The combined effect is a more balanced and cleaner decision boundary than either
technique alone. All schema parameters are forwarded to imbalanced-learn's
SMOTEENN and its internal SMOTE sub-estimator.
References
- [1] Chawla, N.V. et al. (2002). "SMOTE: Synthetic Minority Over-sampling Technique." JAIR, 16, 321-357. https://arxiv.org/abs/1106.1813
- [2] Batista, G.E.A.P.A. et al. (2004). "A study of the behaviour of several methods for balancing machine learning training data." ACM SIGKDD Explorations, 6(1), 20-29.

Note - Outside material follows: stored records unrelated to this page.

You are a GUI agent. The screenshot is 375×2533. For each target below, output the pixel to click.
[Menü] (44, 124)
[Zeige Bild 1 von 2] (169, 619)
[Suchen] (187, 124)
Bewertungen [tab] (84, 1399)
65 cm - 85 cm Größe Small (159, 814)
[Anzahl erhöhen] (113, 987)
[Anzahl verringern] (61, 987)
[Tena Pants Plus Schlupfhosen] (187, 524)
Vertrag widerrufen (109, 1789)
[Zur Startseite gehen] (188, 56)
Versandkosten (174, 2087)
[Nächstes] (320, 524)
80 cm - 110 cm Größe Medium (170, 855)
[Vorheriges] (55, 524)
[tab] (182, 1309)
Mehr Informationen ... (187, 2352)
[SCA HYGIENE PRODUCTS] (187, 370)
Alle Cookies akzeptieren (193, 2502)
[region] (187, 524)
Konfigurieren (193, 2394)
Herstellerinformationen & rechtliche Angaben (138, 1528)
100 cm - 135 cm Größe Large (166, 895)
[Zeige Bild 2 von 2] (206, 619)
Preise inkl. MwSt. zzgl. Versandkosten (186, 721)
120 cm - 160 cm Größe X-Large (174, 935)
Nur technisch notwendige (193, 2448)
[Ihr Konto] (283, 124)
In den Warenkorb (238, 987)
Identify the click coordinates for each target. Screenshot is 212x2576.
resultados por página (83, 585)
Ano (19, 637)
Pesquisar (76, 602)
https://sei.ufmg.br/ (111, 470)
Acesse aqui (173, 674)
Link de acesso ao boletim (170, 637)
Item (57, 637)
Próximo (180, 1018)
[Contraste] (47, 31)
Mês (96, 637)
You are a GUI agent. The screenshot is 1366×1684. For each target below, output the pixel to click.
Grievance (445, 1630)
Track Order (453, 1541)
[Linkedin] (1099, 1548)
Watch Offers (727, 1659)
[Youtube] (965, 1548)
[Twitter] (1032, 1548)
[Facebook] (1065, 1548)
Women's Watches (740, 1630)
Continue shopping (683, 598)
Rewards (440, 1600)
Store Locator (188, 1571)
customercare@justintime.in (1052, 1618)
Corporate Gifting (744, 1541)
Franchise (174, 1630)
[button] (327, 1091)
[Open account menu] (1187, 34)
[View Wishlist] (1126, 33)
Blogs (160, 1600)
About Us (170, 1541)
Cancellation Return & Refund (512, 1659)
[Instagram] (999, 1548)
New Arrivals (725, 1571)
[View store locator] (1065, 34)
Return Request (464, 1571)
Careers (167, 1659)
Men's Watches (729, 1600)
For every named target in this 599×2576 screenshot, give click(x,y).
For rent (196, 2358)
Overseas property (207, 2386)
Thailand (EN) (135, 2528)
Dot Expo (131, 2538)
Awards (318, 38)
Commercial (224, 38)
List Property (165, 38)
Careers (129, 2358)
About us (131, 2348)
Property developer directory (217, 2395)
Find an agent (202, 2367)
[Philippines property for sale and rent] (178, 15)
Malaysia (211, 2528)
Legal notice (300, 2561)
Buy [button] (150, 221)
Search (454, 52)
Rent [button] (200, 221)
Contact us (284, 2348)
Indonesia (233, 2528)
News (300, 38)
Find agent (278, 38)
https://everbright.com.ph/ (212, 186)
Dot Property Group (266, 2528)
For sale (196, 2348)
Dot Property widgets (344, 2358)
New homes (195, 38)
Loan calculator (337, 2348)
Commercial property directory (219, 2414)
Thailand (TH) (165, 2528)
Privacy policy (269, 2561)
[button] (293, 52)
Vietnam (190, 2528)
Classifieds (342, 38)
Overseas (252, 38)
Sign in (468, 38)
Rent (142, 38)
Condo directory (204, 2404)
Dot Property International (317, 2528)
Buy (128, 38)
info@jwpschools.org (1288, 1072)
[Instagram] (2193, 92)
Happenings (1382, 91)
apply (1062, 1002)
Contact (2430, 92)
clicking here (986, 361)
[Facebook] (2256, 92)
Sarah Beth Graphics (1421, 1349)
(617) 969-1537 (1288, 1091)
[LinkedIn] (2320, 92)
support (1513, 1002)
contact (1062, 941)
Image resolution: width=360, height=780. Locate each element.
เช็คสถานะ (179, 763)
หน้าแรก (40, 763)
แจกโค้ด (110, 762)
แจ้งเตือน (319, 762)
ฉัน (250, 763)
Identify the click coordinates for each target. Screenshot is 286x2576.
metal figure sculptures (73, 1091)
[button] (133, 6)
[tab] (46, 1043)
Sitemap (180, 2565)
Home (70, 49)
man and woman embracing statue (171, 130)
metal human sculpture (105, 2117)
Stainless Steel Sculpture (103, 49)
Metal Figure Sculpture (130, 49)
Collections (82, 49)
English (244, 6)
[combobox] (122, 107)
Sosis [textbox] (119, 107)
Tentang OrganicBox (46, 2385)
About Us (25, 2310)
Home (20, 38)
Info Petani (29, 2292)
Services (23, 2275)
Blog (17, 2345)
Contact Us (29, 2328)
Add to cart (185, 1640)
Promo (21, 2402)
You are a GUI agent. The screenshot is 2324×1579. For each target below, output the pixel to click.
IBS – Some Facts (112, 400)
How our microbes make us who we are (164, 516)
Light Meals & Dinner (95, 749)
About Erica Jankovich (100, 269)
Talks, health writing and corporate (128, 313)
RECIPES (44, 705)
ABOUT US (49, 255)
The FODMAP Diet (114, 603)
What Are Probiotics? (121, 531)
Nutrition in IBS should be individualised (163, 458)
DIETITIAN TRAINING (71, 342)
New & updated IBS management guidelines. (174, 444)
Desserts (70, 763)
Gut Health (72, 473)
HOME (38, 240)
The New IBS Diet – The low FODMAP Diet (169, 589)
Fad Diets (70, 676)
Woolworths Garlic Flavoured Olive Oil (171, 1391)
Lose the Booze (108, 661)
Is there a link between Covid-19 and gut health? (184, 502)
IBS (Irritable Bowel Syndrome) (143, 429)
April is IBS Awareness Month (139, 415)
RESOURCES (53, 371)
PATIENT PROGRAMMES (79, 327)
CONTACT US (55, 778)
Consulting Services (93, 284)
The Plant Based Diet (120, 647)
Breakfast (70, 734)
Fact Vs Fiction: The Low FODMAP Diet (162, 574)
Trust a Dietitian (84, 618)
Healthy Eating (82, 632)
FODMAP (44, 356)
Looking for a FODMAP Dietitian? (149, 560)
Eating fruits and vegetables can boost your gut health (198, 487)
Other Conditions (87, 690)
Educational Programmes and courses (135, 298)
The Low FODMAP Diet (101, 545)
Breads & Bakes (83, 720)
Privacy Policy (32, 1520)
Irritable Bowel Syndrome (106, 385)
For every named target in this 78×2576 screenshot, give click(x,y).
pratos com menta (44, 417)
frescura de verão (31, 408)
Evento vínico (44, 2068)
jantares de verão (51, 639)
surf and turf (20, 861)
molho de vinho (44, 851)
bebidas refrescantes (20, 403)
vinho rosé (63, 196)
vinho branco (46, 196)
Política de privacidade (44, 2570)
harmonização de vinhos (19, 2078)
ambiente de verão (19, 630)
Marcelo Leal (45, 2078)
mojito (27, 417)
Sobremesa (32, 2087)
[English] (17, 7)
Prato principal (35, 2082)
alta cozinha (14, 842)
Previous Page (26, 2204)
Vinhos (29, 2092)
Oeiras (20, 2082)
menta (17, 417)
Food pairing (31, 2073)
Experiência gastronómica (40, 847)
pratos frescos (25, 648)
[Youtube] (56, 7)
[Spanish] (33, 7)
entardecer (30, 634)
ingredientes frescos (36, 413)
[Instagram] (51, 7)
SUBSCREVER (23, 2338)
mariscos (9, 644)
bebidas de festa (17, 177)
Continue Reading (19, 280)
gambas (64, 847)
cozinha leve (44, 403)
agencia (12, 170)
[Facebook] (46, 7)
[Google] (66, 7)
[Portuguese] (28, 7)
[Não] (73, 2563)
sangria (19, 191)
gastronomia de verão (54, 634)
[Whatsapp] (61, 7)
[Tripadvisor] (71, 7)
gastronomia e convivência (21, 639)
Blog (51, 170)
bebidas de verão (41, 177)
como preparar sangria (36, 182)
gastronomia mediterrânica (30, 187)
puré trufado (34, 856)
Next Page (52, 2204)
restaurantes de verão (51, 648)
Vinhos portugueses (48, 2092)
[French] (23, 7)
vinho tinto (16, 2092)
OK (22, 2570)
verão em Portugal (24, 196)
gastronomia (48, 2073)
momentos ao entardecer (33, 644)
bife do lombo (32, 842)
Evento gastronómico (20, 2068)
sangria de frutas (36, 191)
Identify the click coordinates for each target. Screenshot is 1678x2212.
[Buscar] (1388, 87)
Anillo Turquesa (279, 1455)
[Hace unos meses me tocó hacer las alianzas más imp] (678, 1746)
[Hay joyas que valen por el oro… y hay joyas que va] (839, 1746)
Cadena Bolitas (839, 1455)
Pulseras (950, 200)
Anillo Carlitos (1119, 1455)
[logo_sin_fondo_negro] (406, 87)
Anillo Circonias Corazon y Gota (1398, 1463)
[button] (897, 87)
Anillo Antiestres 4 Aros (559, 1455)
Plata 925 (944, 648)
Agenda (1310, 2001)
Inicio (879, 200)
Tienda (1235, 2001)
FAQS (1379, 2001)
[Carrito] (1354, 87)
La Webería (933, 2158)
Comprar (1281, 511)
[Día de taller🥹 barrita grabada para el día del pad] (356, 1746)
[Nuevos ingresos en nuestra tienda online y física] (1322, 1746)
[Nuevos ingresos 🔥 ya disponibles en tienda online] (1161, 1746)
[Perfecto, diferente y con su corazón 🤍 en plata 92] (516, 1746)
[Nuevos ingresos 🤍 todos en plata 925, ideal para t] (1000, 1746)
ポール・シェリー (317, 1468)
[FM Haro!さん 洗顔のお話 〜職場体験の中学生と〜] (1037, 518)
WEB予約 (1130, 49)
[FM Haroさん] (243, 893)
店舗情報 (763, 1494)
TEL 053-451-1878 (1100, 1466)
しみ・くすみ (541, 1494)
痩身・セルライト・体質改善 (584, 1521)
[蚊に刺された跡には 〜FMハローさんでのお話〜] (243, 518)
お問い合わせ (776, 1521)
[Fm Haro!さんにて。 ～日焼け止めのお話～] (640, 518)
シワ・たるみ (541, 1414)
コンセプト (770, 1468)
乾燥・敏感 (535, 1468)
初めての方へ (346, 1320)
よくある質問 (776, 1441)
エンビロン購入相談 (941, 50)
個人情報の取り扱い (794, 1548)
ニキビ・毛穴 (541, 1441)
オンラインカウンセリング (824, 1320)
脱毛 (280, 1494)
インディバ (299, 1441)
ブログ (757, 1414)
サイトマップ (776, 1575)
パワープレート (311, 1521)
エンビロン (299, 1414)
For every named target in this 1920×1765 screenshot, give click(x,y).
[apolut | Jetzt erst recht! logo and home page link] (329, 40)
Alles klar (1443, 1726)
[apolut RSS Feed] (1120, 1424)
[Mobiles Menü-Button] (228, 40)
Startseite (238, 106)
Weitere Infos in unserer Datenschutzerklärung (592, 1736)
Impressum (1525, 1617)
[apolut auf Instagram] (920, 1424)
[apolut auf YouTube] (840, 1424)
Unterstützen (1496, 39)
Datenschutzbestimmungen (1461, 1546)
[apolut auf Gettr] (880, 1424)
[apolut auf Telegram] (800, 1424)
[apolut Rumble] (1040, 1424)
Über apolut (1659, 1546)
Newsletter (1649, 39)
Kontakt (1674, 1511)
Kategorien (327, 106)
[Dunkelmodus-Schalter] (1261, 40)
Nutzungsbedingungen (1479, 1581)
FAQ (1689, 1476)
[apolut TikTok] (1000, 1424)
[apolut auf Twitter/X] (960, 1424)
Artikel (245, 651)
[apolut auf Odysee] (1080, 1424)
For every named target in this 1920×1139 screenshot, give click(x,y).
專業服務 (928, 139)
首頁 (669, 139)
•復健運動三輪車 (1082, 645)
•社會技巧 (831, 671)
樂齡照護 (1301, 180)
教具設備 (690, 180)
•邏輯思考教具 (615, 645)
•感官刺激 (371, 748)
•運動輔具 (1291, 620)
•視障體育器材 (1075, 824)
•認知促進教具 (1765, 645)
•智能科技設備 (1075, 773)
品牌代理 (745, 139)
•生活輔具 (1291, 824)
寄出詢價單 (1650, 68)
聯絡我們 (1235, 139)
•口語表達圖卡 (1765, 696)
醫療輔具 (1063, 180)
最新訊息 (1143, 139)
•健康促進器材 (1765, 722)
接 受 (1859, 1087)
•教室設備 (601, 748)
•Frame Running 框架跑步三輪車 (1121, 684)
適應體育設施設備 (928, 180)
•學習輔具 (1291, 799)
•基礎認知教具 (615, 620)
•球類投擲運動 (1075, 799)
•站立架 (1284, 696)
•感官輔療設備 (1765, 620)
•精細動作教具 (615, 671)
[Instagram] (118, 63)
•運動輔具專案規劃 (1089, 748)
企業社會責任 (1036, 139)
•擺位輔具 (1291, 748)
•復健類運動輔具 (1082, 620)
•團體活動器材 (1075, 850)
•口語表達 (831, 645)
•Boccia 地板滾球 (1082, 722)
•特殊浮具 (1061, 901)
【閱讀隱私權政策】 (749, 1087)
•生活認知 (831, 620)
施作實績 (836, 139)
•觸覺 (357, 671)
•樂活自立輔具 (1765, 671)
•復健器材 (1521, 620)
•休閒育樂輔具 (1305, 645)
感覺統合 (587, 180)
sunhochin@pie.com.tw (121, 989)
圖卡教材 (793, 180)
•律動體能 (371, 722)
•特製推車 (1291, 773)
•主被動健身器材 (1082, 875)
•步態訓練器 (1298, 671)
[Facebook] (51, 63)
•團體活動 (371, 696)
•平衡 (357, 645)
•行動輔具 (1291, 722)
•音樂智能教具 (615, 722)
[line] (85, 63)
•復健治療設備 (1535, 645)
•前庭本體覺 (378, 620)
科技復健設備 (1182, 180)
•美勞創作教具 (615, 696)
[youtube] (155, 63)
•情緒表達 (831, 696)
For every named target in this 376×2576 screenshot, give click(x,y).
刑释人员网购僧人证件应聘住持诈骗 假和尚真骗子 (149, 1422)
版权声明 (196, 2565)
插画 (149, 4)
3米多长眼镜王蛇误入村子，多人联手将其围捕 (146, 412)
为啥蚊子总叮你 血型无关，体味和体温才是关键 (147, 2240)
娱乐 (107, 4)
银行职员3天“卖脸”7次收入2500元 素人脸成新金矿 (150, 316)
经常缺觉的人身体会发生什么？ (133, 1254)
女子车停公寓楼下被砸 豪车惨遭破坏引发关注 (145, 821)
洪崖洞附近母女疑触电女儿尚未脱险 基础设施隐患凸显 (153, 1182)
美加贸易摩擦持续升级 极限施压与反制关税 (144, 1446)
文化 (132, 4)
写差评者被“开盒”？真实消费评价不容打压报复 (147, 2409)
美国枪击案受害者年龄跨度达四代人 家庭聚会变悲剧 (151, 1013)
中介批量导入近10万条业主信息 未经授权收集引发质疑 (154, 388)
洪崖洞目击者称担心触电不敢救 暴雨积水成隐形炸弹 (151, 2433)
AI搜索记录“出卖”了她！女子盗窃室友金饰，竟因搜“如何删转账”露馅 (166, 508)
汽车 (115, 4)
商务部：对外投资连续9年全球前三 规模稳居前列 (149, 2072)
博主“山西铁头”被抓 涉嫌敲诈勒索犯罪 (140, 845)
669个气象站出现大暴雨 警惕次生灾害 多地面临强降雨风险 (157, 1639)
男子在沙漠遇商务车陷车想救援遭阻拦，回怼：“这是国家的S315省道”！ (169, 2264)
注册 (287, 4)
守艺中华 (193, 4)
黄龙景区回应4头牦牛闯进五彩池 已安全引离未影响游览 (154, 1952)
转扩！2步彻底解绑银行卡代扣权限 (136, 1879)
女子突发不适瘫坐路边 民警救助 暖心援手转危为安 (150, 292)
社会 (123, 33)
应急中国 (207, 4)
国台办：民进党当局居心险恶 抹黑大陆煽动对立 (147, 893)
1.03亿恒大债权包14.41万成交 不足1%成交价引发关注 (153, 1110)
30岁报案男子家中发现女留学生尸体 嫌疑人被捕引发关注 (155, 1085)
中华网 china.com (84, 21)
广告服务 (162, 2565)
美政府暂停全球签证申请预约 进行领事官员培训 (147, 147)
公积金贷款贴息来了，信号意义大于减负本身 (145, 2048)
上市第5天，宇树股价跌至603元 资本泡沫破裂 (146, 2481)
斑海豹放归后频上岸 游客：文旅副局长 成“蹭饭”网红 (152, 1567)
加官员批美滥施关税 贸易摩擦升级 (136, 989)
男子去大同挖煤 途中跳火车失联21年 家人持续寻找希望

- [3] https://imbalanced-learn.org/stable/references/generated/imblearn.combine.SMOTEENN.html
Parameters
- sampling_strategy, default=
auto - Sampling strategy to apply SMOTE and clean the dataset.
- random_state, default=
None - Seed used for reproducibility.
- k_neighbors : integer, default=
5 - Number of neighbors used by SMOTE.
Methods
get_output_type(self, column_name: str = None) -> DashAI.back.types.dashai_data_type.DashAIDataType
SMOTEENNConverterNot implemented; type preservation is handled in transform.
Parameters
- column_name : str or None, optional
- Name of the column whose output type is queried. Ignored because this method always raises. Default
None.
changes_row_count(self) -> bool
ImbalancedLearnWrapperReturn True because all samplers add or remove rows.
Returns
- bool
- Always
True.
fit(self, x: 'DashAIDataset', y: 'DashAIDataset') -> Type[DashAI.back.converters.base_converter.BaseConverter]
ImbalancedLearnWrapperResample the dataset by calling fit_resample and store the result.
Parameters
- x : DashAIDataset
- The input feature dataset.
- y : DashAIDataset
- The target label dataset (required; must be non-empty).
Returns
- Type[BaseConverter]
- The fitted sampler instance (self).
get_metadata(cls) -> 'Dict[str, Any]'
BaseConverterGet metadata for the converter, used by the DashAI frontend.
Parameters
- cls : type
- The converter class (injected automatically by Python for classmethods).
Returns
- Dict[str, Any]
- Dictionary containing display name, short description, image preview path, category, icon, color, and whether the converter is supervised.
get_schema(cls) -> dict
ConfigObjectGenerates the component related Json Schema.
Returns
- dict
- Dictionary representing the Json Schema of the component.
transform(self, x: 'DashAIDataset', y: Optional[ForwardRef('DashAIDataset')] = None) -> 'DashAIDataset'
ImbalancedLearnWrapperReturn the resampled dataset stored during fit.
Parameters
- x : DashAIDataset
- The original feature dataset (used only for type information).
- y : DashAIDataset, optional
- The original target dataset (used only for type information). Defaults to None.
Returns
- DashAIDataset
- The combined resampled dataset (features + target) produced by
fit.
validate_and_transform(self, raw_data: dict) -> dict
ConfigObjectIt takes the data given by the user to initialize the model and returns it with all the objects that the model needs to work.
Parameters
- raw_data : dict
- A dictionary with the data provided by the user to initialize the model.
Returns
- dict
- A validated dictionary with the necessary objects.